Air Products fared even better as the recession began to ease. After three years of sliding profits, net income rose 18 percent to $604 million on sales of $7.4 billion for the fiscal year ended September 30, 2004. More good results were expected in the future as the lackluster economy improved.

Air Products was conducting considerable research on performance materials, another growth platform. It was in joint ventures with Nanotechnologies Inc. of Texas and Europe's Nanogate to develop materials with new properties. Air Products was at the forefront of applying other new technologies. By 2005, it had 30 filling stations for hydrogen-fueled vehicles up and running.

Principal Subsidiaries

Air Products Asia, Inc. (U.S.A.); Air Products Europe, Inc. (U.S.A.); Air Products Japan, Inc. (Japan).

Principal Divisions

Chemical Intermediates; Performance Materials.

Principal Operating Units

Chemicals; Gases and Equipment.

Principal Competitors

Air Liquide Group; Linde AG; Praxair, Inc.

Further Reading

Butrica, Andrew J., Out of Thin Air: A History of Air Products and Chemicals, Inc., 1940–1990, New York: Praeger, 1990.

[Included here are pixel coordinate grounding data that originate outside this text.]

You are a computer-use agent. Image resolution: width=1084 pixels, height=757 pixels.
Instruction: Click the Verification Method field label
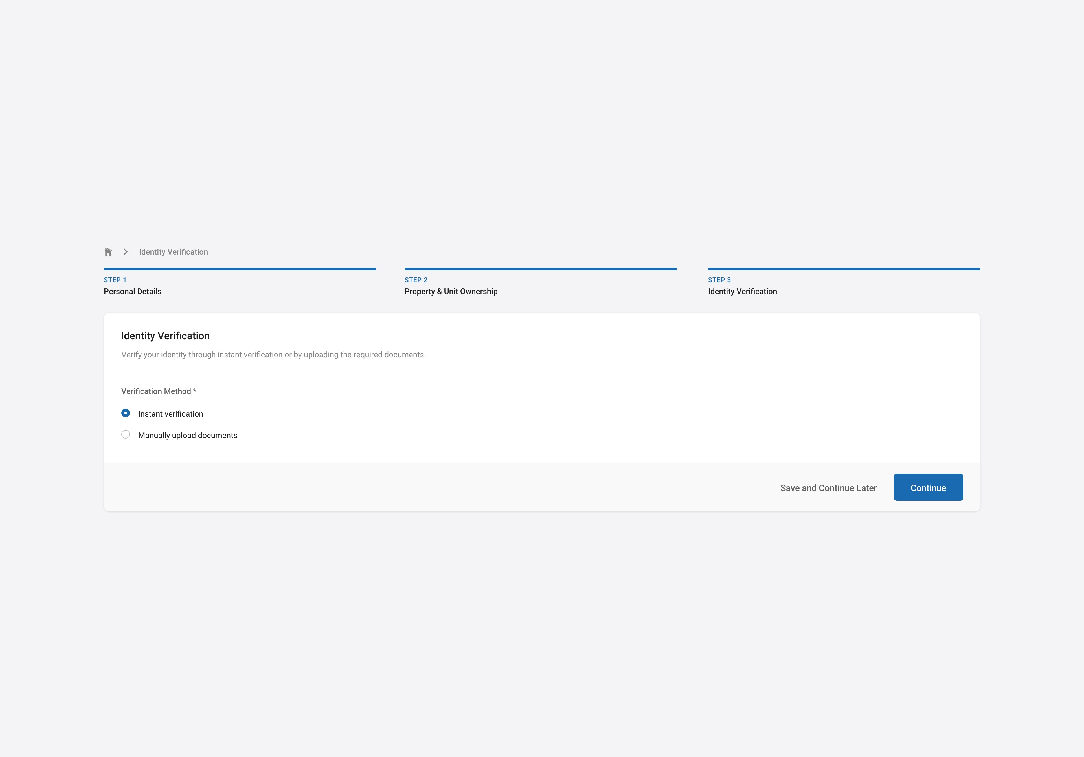click(159, 391)
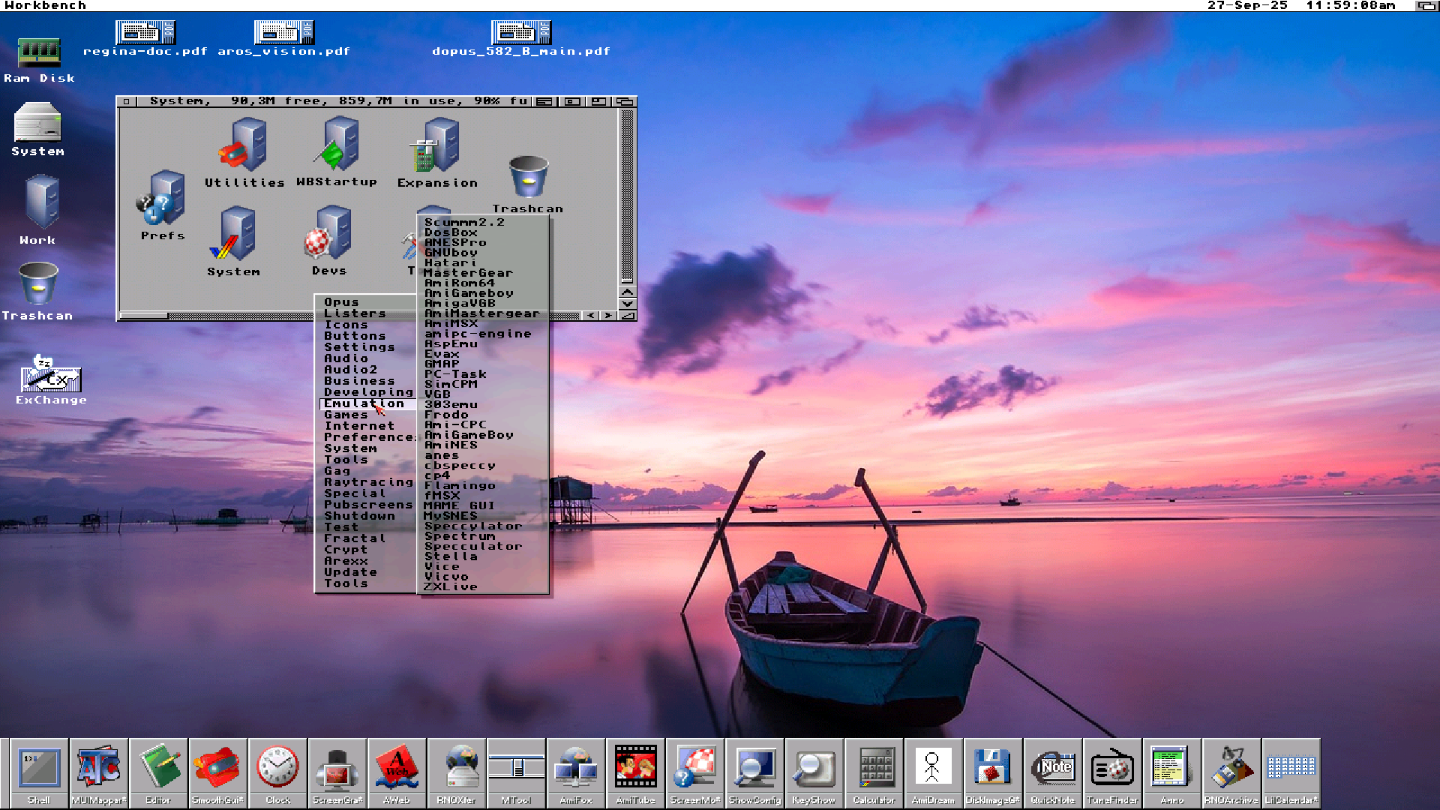This screenshot has height=810, width=1440.
Task: Expand the Raytracing menu entry
Action: point(368,482)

Freedman, William, "Air Products' Second Wind: Setting the Trim for New Growth," Chemical Week, April 24, 1996, pp. 20ff.

Hunter, David, and Natasha Alperowicz, "Industrial Gases: Riding High, Despite Recession," Chemical Week, February 20, 2002, pp. 21ff.

Milmo, Sean, "BOC Gases Deal Collapses and Shakes Industry," Chemical Market Reporter, May 22, 2000, p. 8.

Nelson, Brett, "Suddenly Sexy," Forbes, February 14, 2005, p. 122.

Storck, William J., "Air Products on Course in Ambitious Strategic Plan," Chemical & Engineering News, October 5, 1992, pp. 44–46.

Swaim, Will, "Air to the Throne," World Trade, February 1993, pp. 66–68.

Teresko, John, "From Confusion to Action," Industry Week, September 2005, pp. 56–62.

Tilton, Helga, "In Tough Times, Air Products Plays the Stability Card," Chemical Market Reporter, June 16, 2003, p. 18.